- This library provides the high-level functions needed to use the I2C serial interface supported by the hardware of several AVR processors. The library is functional but has not been exhaustively tested yet and is still expanding. Thanks to the standardization of the I2C protocol and register access, the send and receive commands are everything you need to talk to thousands of different I2C devices including: EEPROMS, Flash memory, MP3 players, A/D and D/A converters, electronic potentiometers, etc.
I2C uses only two wires (SDA and SCL) to communicate bidirectionally between devices. I2C is a multidrop network, meaning that you can have several devices on a single bus. Because I2C uses a 7-bit number to identify which device it wants to talk to, you cannot have more than 127 devices on a single bus.
- About I2C
- I2C (pronounced "eye-squared-see") is a two-wire bidirectional network designed for easy transfer of information between a wide variety of intelligent devices. Many of the Atmel AVR series processors have hardware support for transmitting and receiving using an I2C-type bus.

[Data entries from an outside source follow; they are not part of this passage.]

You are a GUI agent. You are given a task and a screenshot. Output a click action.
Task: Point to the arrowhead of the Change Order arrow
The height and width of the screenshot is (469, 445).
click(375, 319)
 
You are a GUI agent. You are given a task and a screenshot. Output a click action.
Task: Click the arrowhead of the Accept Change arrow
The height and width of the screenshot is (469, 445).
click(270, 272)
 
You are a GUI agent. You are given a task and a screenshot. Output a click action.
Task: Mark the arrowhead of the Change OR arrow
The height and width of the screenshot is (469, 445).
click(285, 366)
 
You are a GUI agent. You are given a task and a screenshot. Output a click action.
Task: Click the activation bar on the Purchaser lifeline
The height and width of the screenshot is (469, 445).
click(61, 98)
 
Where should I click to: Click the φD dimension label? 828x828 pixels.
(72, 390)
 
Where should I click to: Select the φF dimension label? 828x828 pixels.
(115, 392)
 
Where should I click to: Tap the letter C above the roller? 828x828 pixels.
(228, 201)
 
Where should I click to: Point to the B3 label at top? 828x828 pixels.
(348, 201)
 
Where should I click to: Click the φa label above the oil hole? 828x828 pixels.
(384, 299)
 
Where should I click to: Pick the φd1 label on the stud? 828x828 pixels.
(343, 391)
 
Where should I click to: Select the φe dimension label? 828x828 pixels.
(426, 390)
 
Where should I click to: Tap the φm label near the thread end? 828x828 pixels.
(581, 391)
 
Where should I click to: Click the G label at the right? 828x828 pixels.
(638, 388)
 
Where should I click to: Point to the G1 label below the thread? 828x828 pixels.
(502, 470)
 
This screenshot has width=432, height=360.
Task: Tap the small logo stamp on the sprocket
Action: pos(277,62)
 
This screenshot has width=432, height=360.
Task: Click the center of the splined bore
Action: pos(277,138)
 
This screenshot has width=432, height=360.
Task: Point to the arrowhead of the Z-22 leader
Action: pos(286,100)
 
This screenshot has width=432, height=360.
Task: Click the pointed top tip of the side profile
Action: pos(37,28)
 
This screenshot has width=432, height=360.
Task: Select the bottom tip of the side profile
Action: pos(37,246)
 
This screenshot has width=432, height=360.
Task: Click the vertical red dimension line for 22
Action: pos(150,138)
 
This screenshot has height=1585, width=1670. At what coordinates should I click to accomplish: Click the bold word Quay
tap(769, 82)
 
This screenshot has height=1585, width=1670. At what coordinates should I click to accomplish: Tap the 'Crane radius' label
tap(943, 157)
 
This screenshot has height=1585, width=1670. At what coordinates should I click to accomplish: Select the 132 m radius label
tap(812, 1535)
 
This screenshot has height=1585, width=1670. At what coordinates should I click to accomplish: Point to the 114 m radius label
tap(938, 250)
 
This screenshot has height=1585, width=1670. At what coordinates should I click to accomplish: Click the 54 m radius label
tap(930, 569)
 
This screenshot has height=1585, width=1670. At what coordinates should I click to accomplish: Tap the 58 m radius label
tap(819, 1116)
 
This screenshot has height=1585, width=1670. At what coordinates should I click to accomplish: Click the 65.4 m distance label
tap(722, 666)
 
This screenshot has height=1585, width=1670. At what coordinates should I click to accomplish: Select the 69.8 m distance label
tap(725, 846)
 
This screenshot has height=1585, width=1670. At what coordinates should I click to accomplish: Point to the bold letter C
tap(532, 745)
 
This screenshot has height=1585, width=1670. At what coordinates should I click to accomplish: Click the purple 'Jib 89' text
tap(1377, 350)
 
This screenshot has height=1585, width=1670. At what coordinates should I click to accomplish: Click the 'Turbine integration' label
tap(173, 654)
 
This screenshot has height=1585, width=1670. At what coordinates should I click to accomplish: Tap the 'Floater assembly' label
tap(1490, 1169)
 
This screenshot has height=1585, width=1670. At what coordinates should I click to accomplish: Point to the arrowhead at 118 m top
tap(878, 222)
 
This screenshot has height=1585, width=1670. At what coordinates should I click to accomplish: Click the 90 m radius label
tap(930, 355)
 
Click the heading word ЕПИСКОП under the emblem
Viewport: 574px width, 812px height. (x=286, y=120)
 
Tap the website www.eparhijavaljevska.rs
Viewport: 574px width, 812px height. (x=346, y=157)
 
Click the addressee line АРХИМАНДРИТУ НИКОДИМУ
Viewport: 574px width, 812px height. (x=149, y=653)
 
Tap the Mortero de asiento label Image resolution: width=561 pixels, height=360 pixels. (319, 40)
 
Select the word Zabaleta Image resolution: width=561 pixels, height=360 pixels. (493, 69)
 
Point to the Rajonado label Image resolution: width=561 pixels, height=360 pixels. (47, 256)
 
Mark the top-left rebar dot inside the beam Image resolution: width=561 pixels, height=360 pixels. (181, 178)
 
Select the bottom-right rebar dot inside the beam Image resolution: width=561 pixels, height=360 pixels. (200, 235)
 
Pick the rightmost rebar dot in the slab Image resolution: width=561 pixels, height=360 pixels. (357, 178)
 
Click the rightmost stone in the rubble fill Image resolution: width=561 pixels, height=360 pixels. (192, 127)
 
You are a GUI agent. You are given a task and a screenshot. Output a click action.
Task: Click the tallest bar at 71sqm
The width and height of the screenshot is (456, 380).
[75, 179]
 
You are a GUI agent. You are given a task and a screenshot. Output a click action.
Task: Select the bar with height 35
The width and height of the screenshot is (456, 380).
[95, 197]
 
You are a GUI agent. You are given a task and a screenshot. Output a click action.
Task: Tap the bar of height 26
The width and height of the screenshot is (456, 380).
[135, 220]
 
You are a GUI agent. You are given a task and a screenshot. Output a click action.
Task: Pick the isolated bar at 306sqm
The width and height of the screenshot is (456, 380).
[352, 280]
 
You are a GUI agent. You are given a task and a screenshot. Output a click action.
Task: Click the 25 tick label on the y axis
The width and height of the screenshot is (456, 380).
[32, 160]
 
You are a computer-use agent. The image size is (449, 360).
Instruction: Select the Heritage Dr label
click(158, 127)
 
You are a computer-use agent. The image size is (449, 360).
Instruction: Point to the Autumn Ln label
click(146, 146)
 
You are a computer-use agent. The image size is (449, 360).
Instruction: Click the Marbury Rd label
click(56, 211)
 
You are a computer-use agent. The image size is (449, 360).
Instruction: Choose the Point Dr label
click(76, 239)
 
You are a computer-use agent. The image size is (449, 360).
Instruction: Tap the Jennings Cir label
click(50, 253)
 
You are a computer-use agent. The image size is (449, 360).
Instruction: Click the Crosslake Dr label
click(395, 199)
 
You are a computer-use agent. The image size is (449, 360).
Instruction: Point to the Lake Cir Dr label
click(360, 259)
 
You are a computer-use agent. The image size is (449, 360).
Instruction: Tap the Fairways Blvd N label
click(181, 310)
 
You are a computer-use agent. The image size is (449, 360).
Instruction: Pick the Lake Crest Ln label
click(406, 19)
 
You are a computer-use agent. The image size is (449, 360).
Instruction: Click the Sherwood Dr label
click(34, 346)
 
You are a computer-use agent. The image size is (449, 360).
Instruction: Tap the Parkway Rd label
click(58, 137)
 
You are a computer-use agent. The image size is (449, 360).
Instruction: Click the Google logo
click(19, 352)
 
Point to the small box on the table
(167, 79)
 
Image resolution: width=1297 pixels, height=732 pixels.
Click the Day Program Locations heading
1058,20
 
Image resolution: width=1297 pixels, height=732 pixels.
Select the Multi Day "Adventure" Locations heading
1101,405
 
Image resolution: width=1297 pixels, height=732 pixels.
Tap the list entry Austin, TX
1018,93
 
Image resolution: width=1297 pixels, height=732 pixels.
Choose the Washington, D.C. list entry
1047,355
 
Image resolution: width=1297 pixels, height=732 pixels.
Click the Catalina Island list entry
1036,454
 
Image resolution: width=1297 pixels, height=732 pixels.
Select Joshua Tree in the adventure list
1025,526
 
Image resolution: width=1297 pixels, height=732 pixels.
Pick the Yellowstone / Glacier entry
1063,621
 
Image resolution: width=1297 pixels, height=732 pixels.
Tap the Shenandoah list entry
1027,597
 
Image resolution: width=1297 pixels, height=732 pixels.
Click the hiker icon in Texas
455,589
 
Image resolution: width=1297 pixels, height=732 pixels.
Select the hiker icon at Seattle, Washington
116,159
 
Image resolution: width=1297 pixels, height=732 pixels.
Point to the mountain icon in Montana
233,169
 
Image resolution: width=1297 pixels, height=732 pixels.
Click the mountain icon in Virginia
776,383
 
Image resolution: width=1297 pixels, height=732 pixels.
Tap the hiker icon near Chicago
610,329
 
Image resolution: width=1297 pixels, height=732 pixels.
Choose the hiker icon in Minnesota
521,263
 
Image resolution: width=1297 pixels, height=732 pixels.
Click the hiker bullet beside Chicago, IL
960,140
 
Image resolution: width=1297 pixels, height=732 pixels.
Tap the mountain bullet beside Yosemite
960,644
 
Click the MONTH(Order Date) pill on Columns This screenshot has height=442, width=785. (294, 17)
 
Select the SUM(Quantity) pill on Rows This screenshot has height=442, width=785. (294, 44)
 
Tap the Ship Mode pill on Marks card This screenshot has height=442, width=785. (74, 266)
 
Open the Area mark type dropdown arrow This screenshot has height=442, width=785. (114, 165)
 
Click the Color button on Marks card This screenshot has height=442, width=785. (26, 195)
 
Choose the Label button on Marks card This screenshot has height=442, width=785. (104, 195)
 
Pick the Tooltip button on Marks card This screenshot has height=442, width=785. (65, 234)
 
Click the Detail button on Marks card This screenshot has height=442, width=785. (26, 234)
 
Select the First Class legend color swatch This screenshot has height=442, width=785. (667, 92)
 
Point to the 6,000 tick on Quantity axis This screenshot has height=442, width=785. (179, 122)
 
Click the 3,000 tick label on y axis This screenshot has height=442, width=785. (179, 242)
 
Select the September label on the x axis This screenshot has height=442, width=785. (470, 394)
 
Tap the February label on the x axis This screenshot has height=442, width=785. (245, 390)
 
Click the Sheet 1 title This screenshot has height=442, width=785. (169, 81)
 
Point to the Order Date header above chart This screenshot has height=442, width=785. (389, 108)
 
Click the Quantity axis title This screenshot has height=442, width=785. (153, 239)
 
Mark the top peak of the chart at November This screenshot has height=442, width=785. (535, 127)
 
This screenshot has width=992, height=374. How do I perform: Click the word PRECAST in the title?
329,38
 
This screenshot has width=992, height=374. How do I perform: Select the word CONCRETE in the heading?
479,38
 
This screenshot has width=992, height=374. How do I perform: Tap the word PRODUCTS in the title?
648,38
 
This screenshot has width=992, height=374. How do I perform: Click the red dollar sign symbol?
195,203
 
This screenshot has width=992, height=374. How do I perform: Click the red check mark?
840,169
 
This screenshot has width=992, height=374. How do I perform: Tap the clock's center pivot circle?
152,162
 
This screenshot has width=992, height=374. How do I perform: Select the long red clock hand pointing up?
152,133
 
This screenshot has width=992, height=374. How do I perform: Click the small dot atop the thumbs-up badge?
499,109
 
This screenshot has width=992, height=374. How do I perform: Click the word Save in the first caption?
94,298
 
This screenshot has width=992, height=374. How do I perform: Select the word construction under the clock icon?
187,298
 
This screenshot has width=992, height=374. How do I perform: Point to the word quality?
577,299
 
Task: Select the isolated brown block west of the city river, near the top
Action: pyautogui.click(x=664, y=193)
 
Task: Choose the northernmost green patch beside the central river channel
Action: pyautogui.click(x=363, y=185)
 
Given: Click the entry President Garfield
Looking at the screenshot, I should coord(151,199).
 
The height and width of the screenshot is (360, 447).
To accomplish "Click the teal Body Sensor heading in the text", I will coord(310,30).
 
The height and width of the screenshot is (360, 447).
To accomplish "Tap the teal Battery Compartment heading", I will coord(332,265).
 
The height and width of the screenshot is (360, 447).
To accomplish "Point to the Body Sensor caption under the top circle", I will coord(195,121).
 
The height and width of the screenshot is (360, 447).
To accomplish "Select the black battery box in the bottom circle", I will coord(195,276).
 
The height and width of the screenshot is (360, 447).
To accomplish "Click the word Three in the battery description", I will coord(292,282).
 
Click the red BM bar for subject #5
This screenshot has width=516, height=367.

In addition to the AVRs, there are thousands of other parts made by manufacturers like Philips, Maxim, National, TI, etc that use I2C as their primary means of communication and control. Common device types are A/D & D/A converters, temp sensors, intelligent battery monitors, MP3 decoder chips, EEPROM chips, multiplexing switches, etc.
I2C ordinarily requires two 4.7K pull-up resistors to power (one each on SDA and SCL), but for small numbers of devices (maybe 1-4), it is enough to activate the internal pull-up resistors in the AVR processor. To do this, set the port pins, which correspond to the I2C pins SDA/SCL, high. For example, on the mega163, sbi(PORTC, 0); sbi(PORTC, 1);.
For complete information about I2C, see the Philips Semiconductor website. They created I2C and have the largest family of devices that work with I2C.
: Many manufacturers market I2C bus devices under a different or generic bus name like "Two-Wire Interface". This is because Philips still holds "I2C" as a trademark. For example, SMBus and SMBus devices are hardware compatible and closely related to I2C. They can be directly connected to an I2C bus along with other I2C devices are are generally accessed in the same way as I2C devices. SMBus is often found on modern motherboards for temp sensing and other low-level control tasks.